Sauve-qui-peut la droite !
Grâce à leurs implantations locales, les candidats LR et du centre pourraient obtenir un groupe parlementaire important.
dans l’hebdo N° 1453 Acheter ce numéro
Au soir des primaires de la droite et du centre, l’élection de François Fillon à la présidence de la République était donnée pour quasi certaine. On connaît la suite, comme le racontent deux journalistes du Monde chargés de suivre la campagne du candidat Les Républicains (LR), dans un livre très vite publié [1] : « Les affaires ont surgi. La douce ascension vers les salons de l’Élysée s’est transformée en chemin de croix. À chaque station, une nouvelle révélation. Peu à peu, ce scrutin jugé imperdable s’est transformé en une élection ingagnable. » Le soir du premier tour, la droite est éliminée : un événement inédit sous la Ve République. Le séisme est encore plus profond qu’en 1974, lorsque l’impensable pour les gaullistes advient avec la qualification au second tour du candidat centriste Valéry Giscard d’Estaing. Les deux journalistes du quotidien du soir concluent ainsi leur prompte analyse : « Le député de Paris entraîne dans sa chute son camp politique, qui s’apprête à vivre une lente descente vers l’inconnu. Après deux échecs successifs à la présidentielle, la droite se retrouve en lambeaux. »

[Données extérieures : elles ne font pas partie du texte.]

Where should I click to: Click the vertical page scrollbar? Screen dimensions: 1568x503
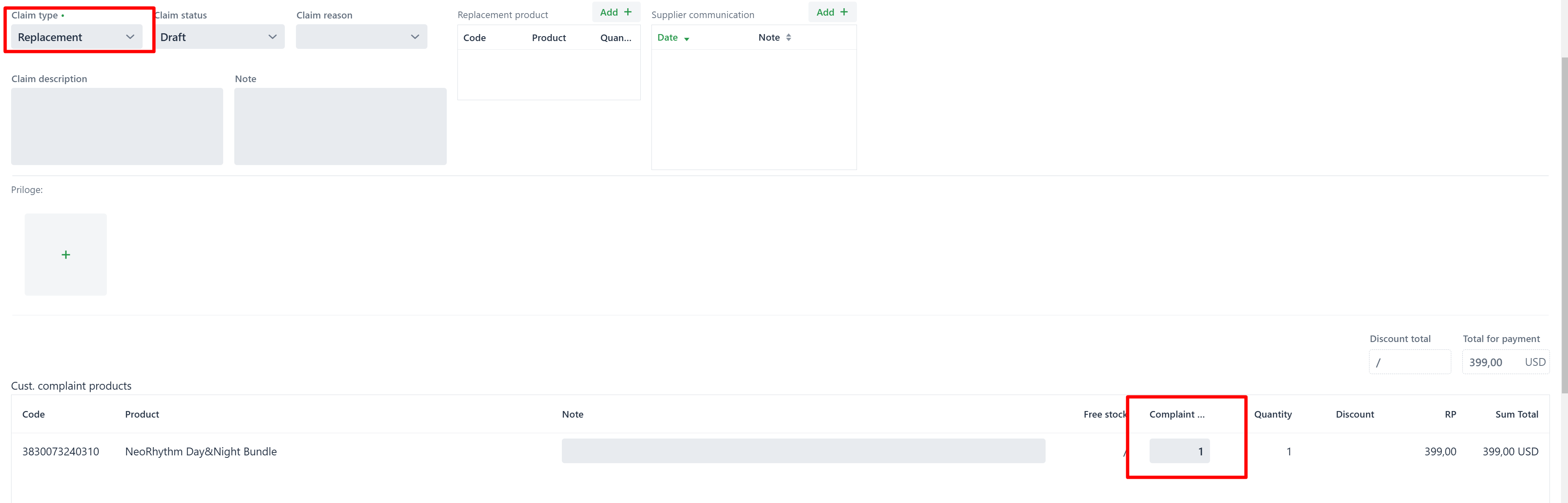tap(1564, 225)
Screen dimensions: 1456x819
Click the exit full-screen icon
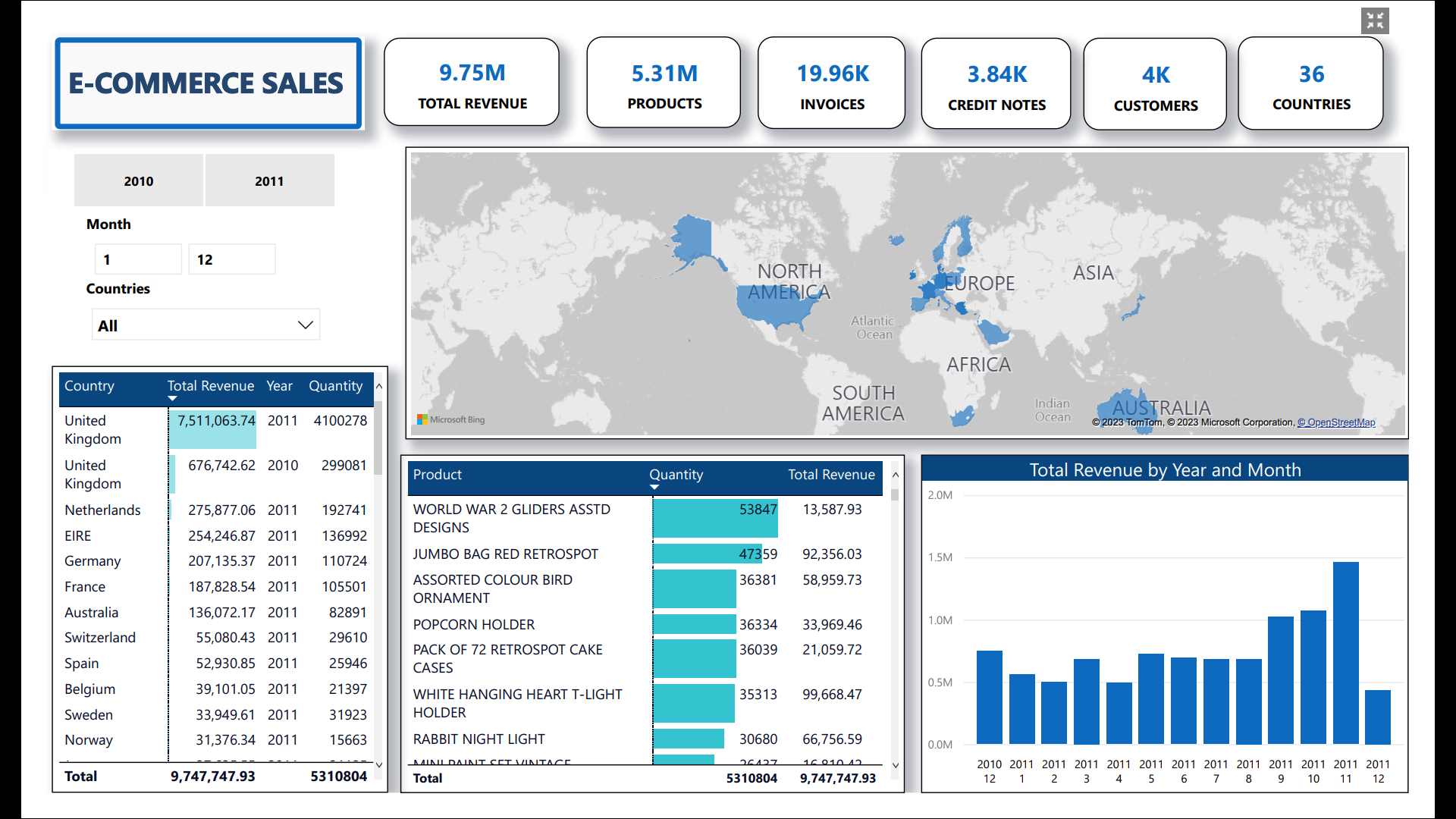pyautogui.click(x=1374, y=20)
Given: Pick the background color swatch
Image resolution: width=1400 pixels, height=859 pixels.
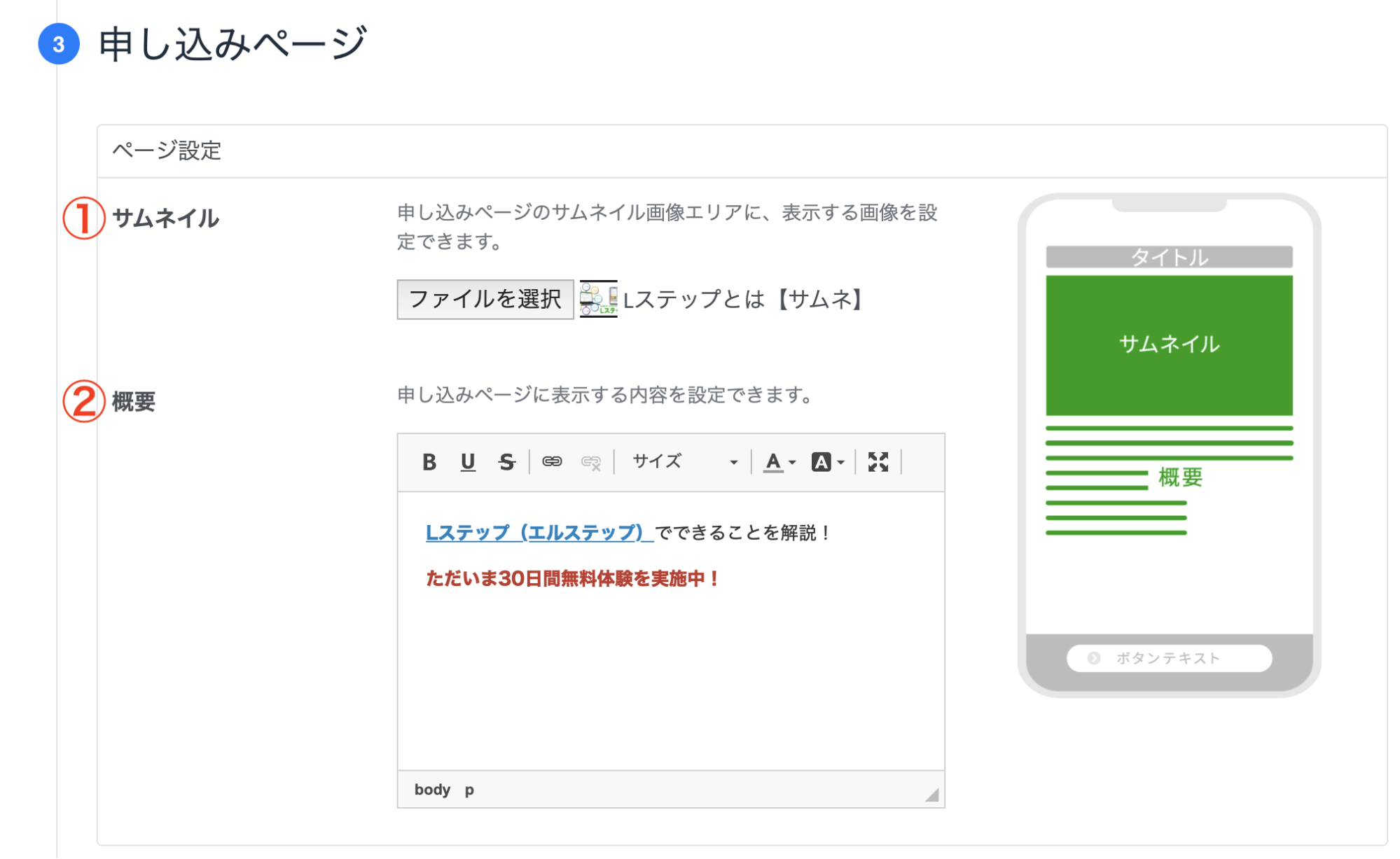Looking at the screenshot, I should (x=822, y=461).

Est-ce si sûr ? Certes, la campagne chaotique de François Fillon a durement lacéré le parti LR. Au fil des affaires mettant en cause le candidat sarthois, les défections se sont succédé, isolant toujours plus celui dont les sorties en public ne se faisaient plus qu’accompagnées de concerts de casseroles. Ses concurrents à la primaire, disciplinés, qui s’étaient rangés derrière le vainqueur, l’ont peu ou prou lâché de semaine en semaine… après chaque édition du Canard enchaîné. En jouant « le peuple contre les élites » lors du rassemblement du Trocadéro, largement organisé par Sens commun, François Fillon a placé sa campagne du côté d’une droite de plus en plus dure. Cependant, malgré les rancœurs de nombre de ses dirigeants, la droite se trouve-t-elle si mal en point pour affronter les scrutins des 11 et 18 juin ?

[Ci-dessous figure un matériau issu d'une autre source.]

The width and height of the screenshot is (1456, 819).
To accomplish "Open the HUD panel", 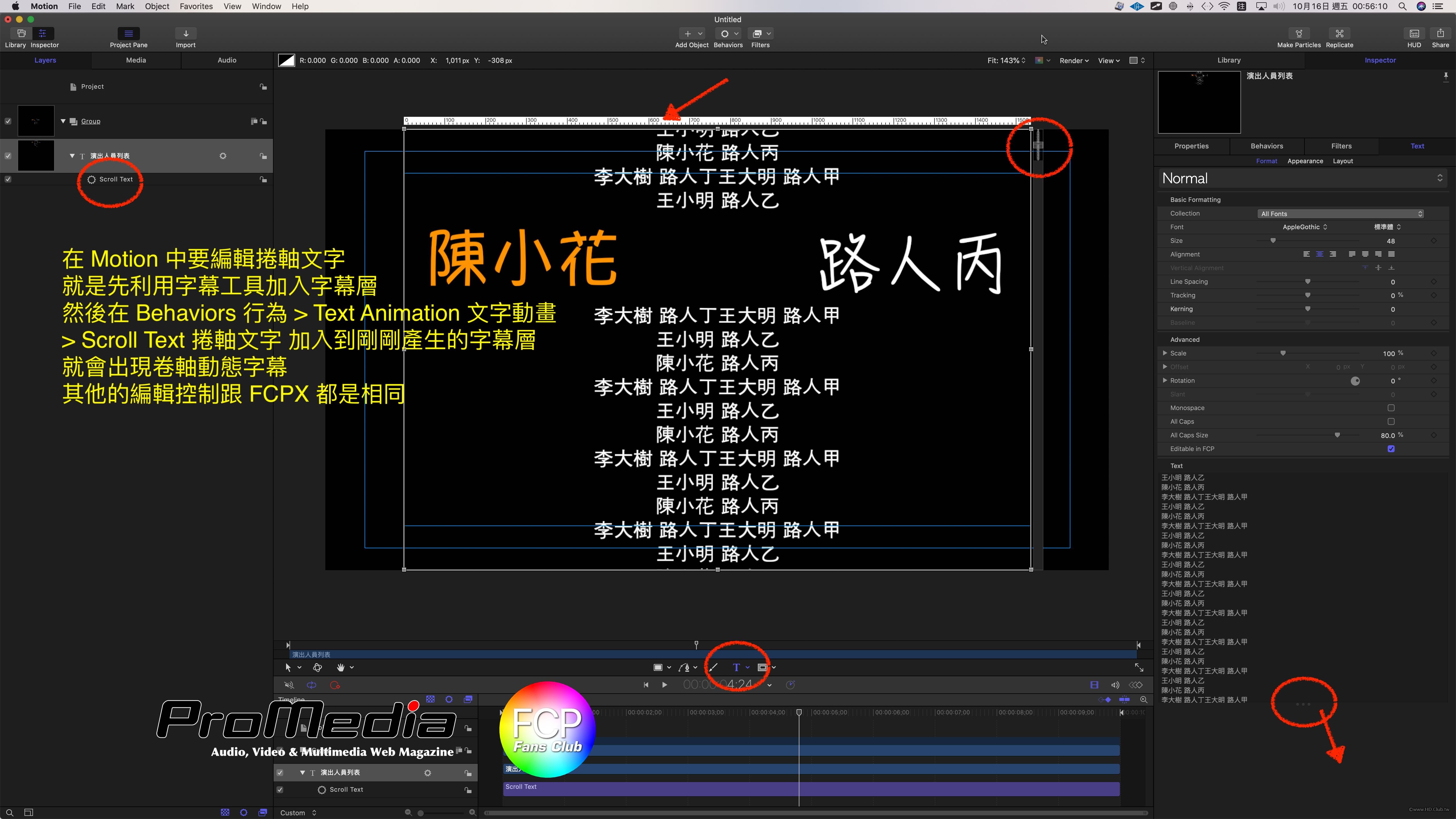I will [x=1414, y=34].
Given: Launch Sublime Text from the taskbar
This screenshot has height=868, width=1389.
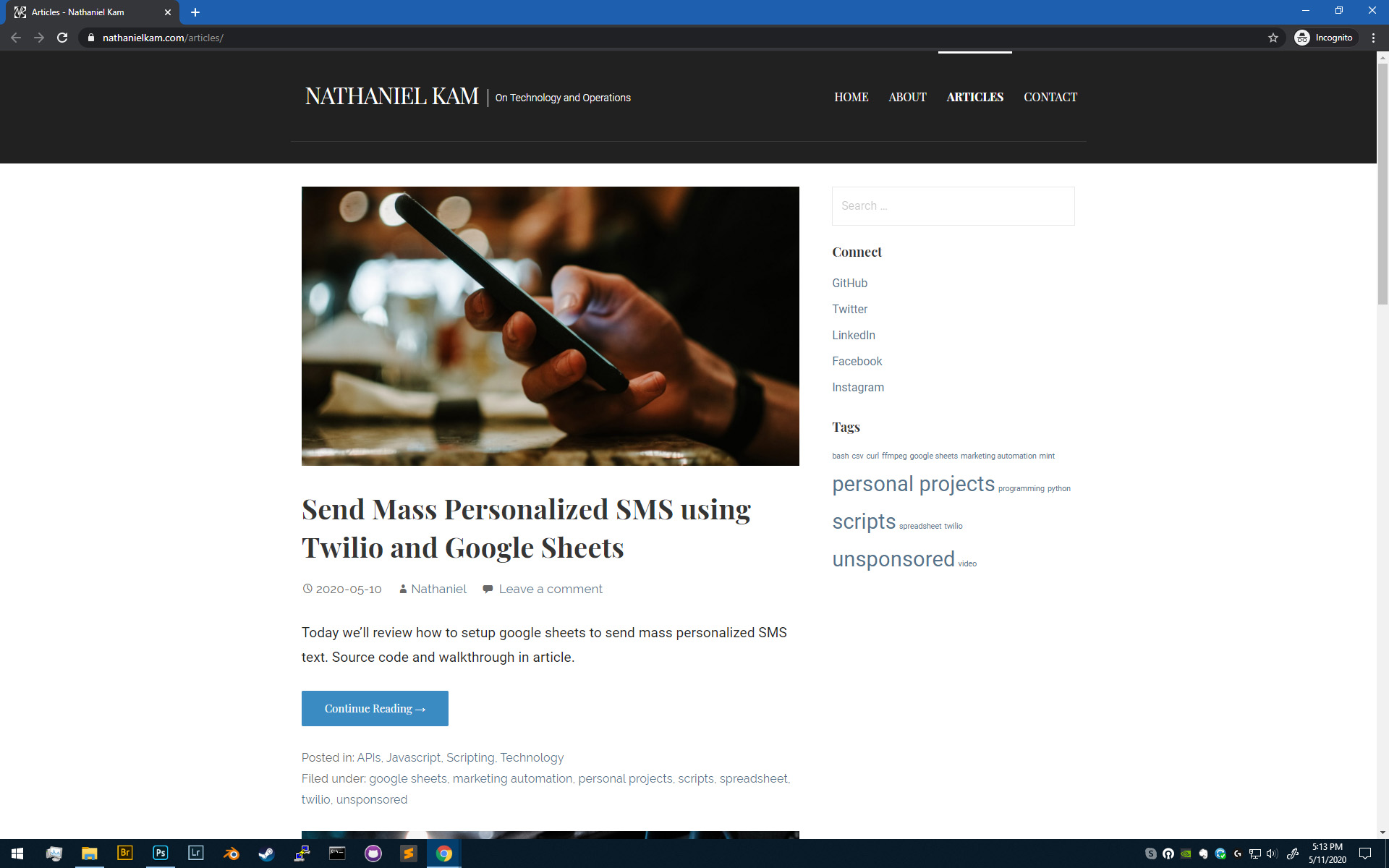Looking at the screenshot, I should coord(409,854).
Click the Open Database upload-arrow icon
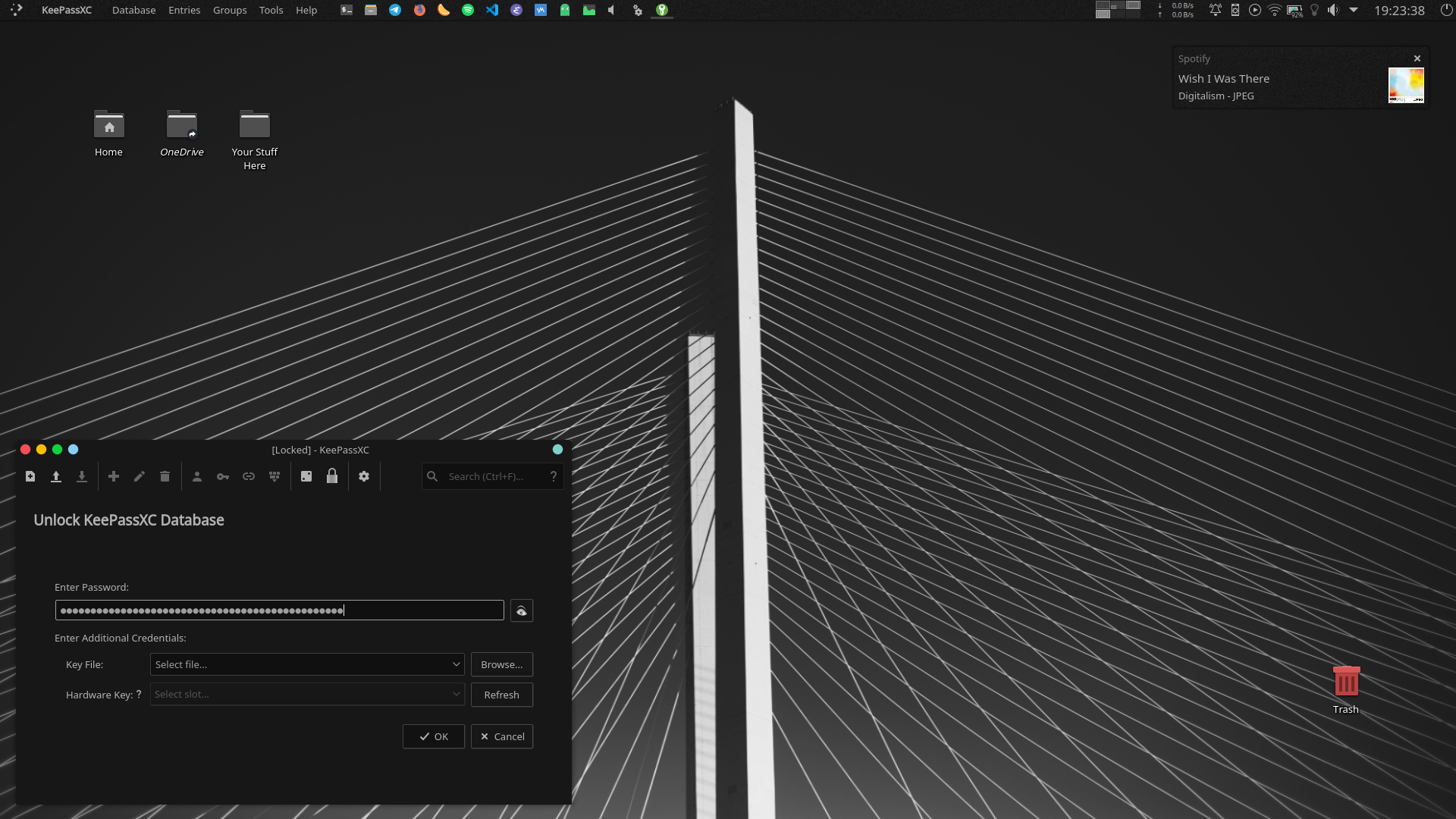Viewport: 1456px width, 819px height. click(x=56, y=476)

La prise de distance avec François Fillon de la part de nombre de sortants LR au Palais Bourbon (ou de nouveaux candidats) ne les met pas forcément en si mauvaise posture, car ils sont souvent forts d’un solide ancrage local. L’étiquette LR n’apparaît finalement pas comme un handicap indépassable. Le danger vient plutôt de la concurrence des candidats d’En marche ! (EM), plus encore lorsque ceux-ci proviennent eux-mêmes de la droite ou des formations centristes, parfois puissantes dans certaines circonscriptions réputées conservatrices.

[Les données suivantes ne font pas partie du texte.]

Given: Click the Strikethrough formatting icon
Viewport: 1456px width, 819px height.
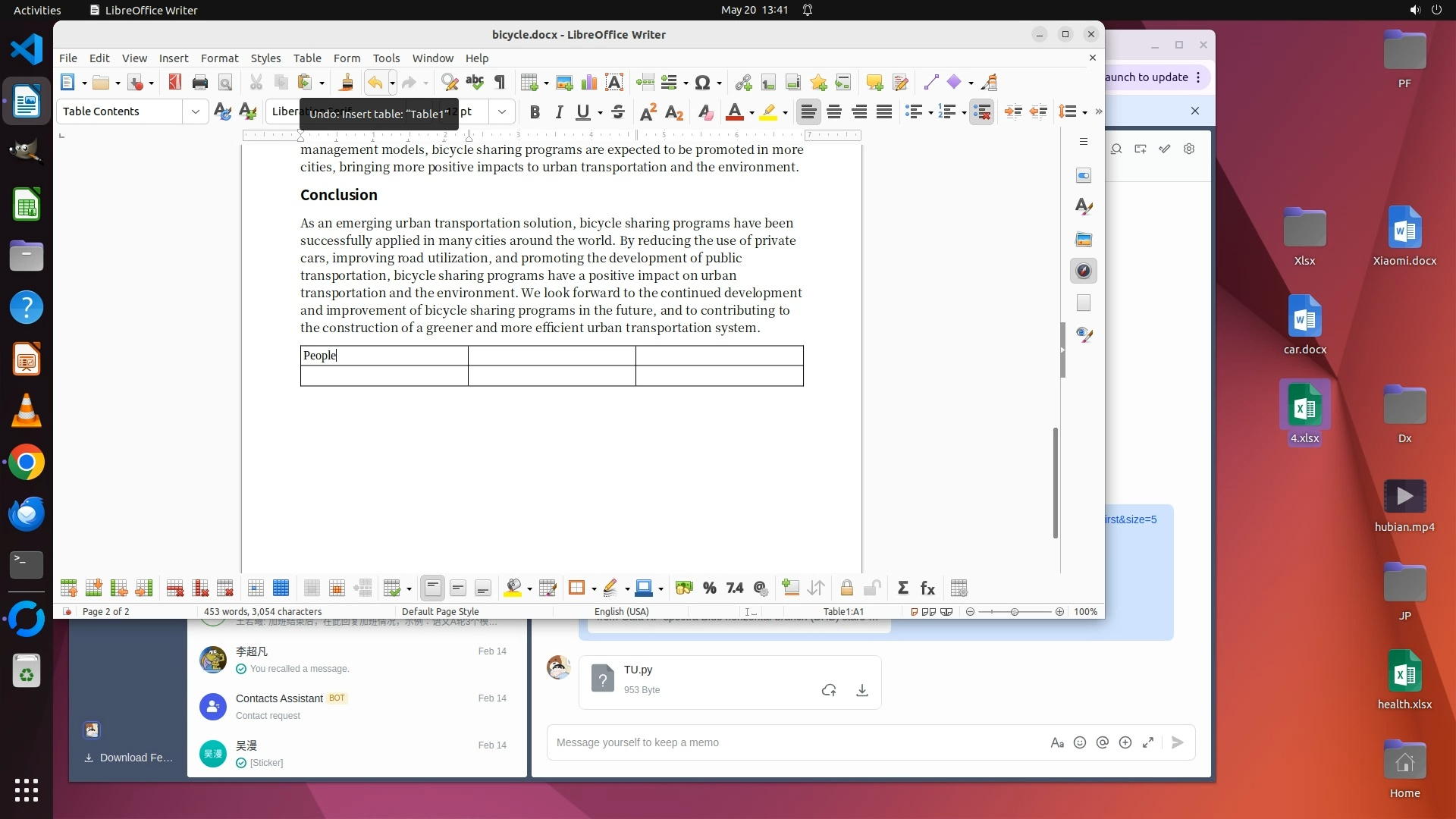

Avec l’échec de Marine Le Pen, la dynamique du Front national est pour une bonne part enrayée, plaçant souvent les candidats LR, a fortiori en cas de triangulaires (voire de quadrangulaires), en position favorable. À l’instar de ce qui s’est produit lors des dernières élections régionales, quand le PS (et parfois toute la gauche) a dû voter pour les listes LR contre l’extrême droite. Ainsi, lorsque les candidats d’En marche ! ne seront pas en bonne posture, malgré la dynamique présidentielle en leur faveur, bon nombre de sortants ou de nouveaux aspirants LR, dans des circonscriptions où la gauche de la gauche est mal implantée ou divisée (avec de surcroît un PS en lambeaux), pourraient facilement l’emporter.
Le risque majeur, pour les potentiels élus LR au Palais Bourbon, réside donc surtout dans la division de la droite et du centre. Le sarkozyste Éric Woerth, chargé du projet LR pour les législatives, ne disait pas autre chose dans un entretien au Parisien le 3 mai : « On gagnera ensemble ou on perdra divisés. »
Le choix d’un chiraquien d’origine pour diriger la campagne des législatives, François Baroin, devenu sarkozyste mais connu pour sa « modération », porte évidemment cette ambition. Avec pour stratégie de rejeter l’échec à la présidentielle sur le seul soldat Fillon et de resserrer les rangs. François Baroin a ainsi menacé d’exclusion les ténors de la droite qui seraient tentés d’offrir leurs services à Emmanuel Macron, visant directement Christian Estrosi, Xavier Bertrand ou Bruno Le Maire, lesquels ont déjà entamé des manœuvres d’approche en direction du nouveau président de la République.
[1] François Fillon, les coulisses d’une défaite_, Matthieu Goar & Alexandre Lemarié, L’Archipel, 2017.